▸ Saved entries
================================

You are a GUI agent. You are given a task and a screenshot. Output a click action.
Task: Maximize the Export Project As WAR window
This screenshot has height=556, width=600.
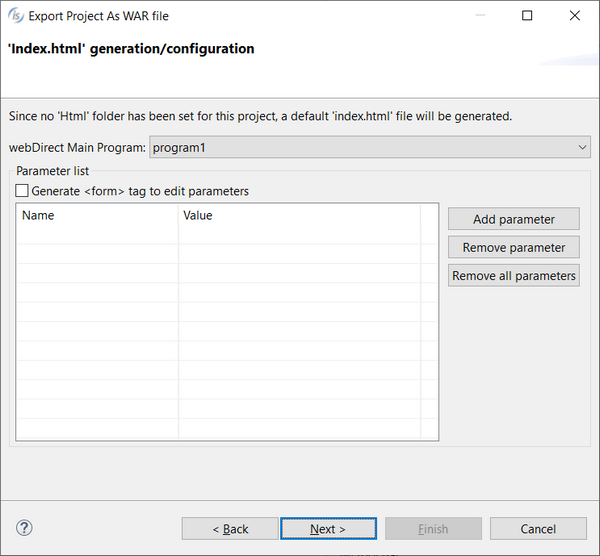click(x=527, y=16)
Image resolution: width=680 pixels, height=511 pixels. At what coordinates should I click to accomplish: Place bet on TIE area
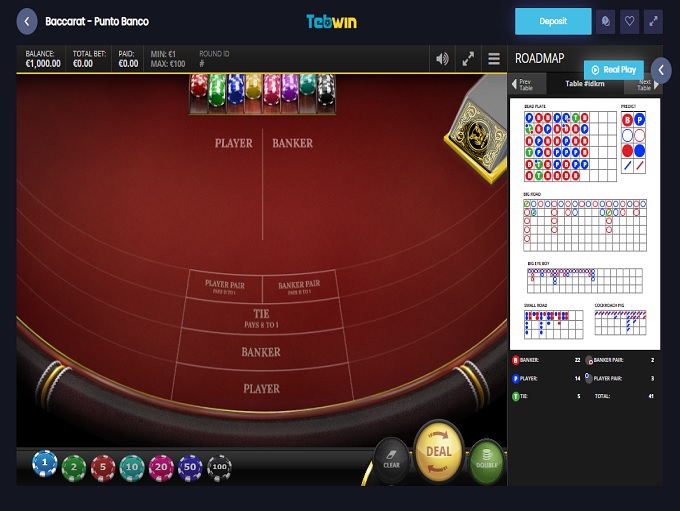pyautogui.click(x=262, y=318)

================================

▸ Problem to solve
Extract the run of lines beginning with the line that holds "Task: Maximize the" and ending at the last line of the data, inclusive. Exclude any pictures from the copy.

▸ Answer
Task: Maximize the Export Project As WAR window
This screenshot has height=556, width=600.
click(x=527, y=16)
Image resolution: width=680 pixels, height=511 pixels. At what coordinates should I click to accomplish: Place bet on TIE area
pyautogui.click(x=262, y=318)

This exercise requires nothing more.